Il ne faut pas se leurrer : le gaspillage est l’une des principales causes directes de la pollution.

Dans la plupart des cas, la pollution est la résultante de ne pas recycler intelligemment, de ne pas prolonger l’existence d’un produit ou de ne pas trouver un deuxième usage utile pour une substance, un processus, une denrée ou un résidu. Oui, de grands efforts sont faits dans bien des pays pour combattre la pollution : mais la lutte est inégale. Nous polluons plus vite que nous trouvons des solutions permanentes pour combattre et surtout vaincre le gaspillage. Et nous continuons et continuons de dilapider, de gaspiller, de gâcher. Paul Sérail a dit « se respecter, c’est apprendre à ne pas gaspiller ».

 

La preuve

On parle de l’obsolescence rapide ou artificiellement provoquée de plusieurs appareils électroménagers; de la désuétude accélérée que la mode continuellement changeante crée et l’attrait des marques griffées qui fluctue; de ne pas se gêner pour convertir des terres agricoles ou des terrains avoisinant des sites de villégiature ou enchanteurs pour les transformer en stationnement de centres d’achat ou sites d’enfouissement, parcs d’éoliennes, routes; d’utiliser des gicleurs automatiques pour arroser des gazons qui ont pourtant une vie si éphémère.

 

On supporte l’utilisation des véhicules électriques bien que ceux-ci génèrent aussi de la pollution, car les composantes de leurs piles contiennent des produits toxiques et peu ou pas recyclables (terres rares, lithium). On continue de vidanger des eaux usées peu ou pas traitées dans le fleuve, nos lacs et nos rivières. On ne peut pas actuellement au Québec recycler toutes les bouteilles usagées en verre via un système collectif de récoltes. Recyc Québec nous informe que « 33 % de la nourriture dans le monde est perdue ». On prédit qu’en 2050, il y aura plus de plastiques dans les océans que de poissons. Le véhicule le plus vendu aux États-Unis est le pick-up, grand consommateur de carburants.

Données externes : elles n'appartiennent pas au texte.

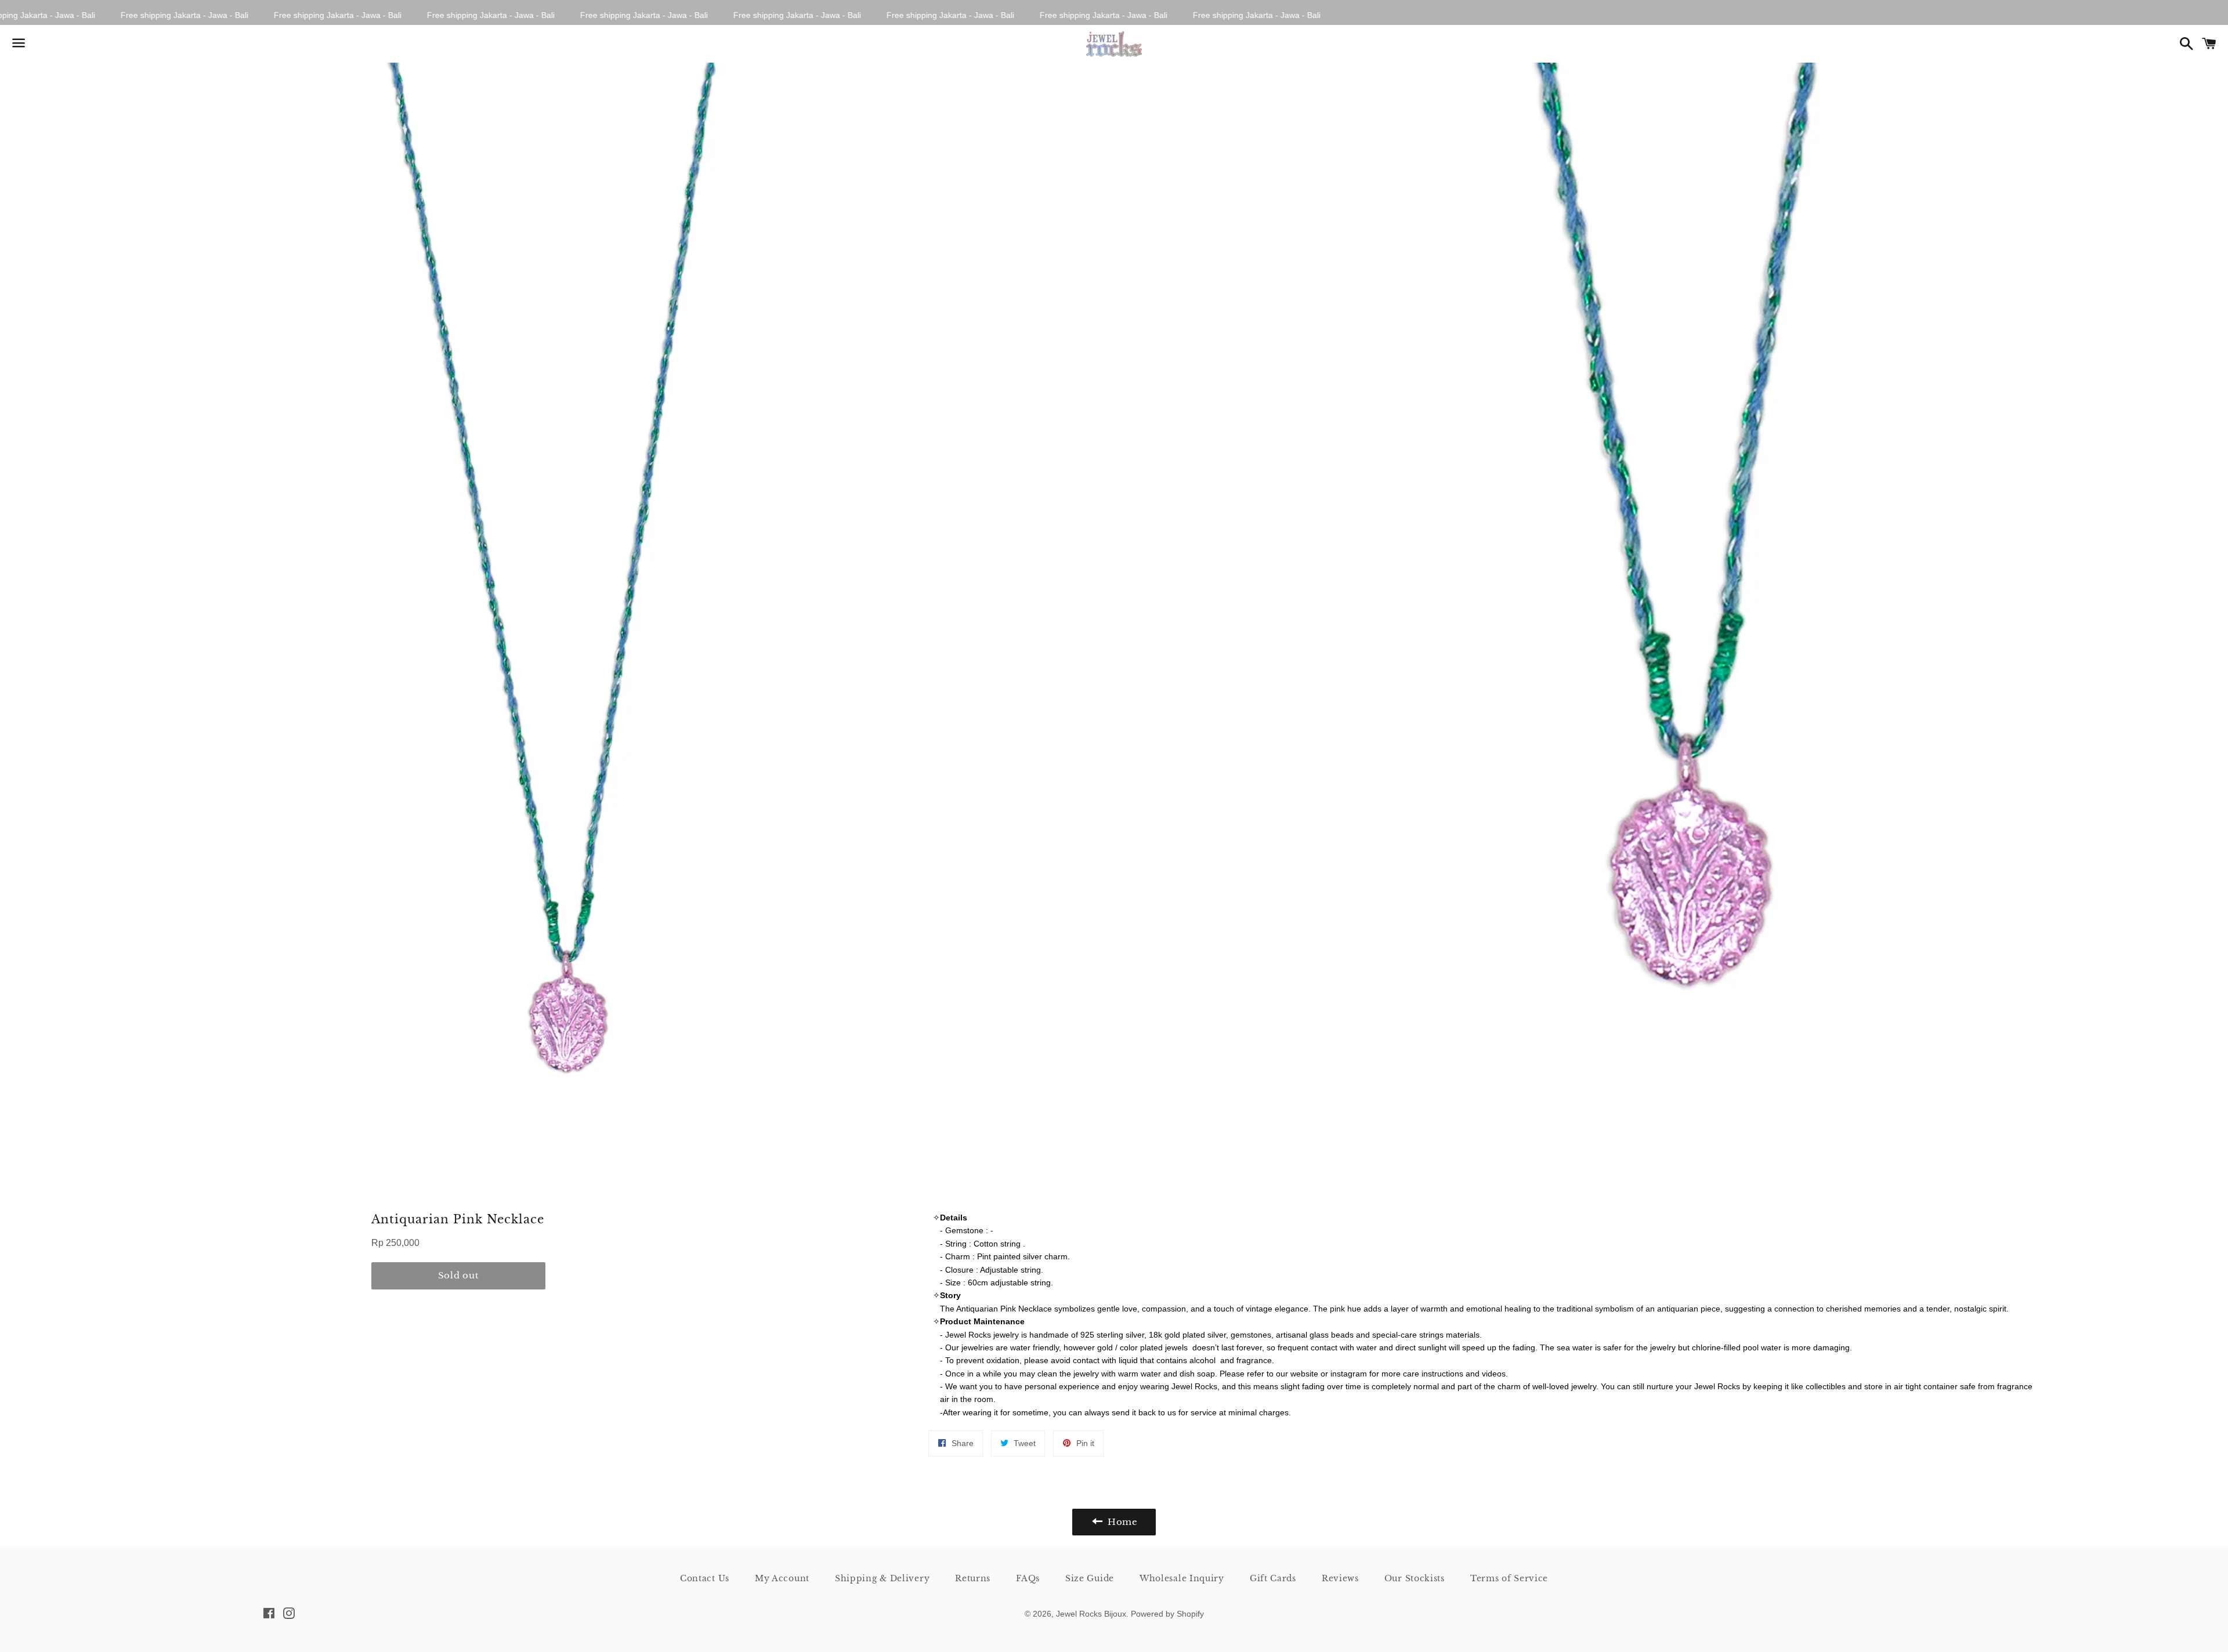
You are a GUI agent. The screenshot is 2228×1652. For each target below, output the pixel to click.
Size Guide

Mère Theresa a dit « ce qui me scandalise ce n’est pas qu’il y ait des pauvres et des riches : c’est le gaspillage ».

 

Solutions

Il existe plusieurs solutions qui sont drastiques et vont bousculer nos habitudes comme bannir complètement l’usage de tous les sacs de plastique, favoriser l’achat en vrac, éliminer l’usage des pailles de plastique ou en cartons, acheter des produits locaux pour limiter les coûts de transport, transporter son thermos pour son café ou son eau pour éviter de disposer anarchiquement des bouteilles de plastique ou des tasses jetables, conserver les pots en verre pour entreposer des produits, pratiquer le surcyclage soit de convertir de vieilles fringues en de nouveaux vêtements. Il existe bien d’autres options pour contrer les effets de la pollution : on se doit de les trouver et les appliquer.

 

Dans le passé je vous ai fait part en plusieurs occasions dans mes chroniques de mon désespoir face à la pollution et ses saccages, ravages et carnages. Oui, il existe plusieurs dossiers extrêmement importants comme les soins de santé, l’éducation, la sécurité publique. Pourtant, l’air et l’eau propres sont essentiels à notre existence et à notre survie. « La vie est faite de choix », a dit Derek Shepherd. C’est à nous de faire les bons choix.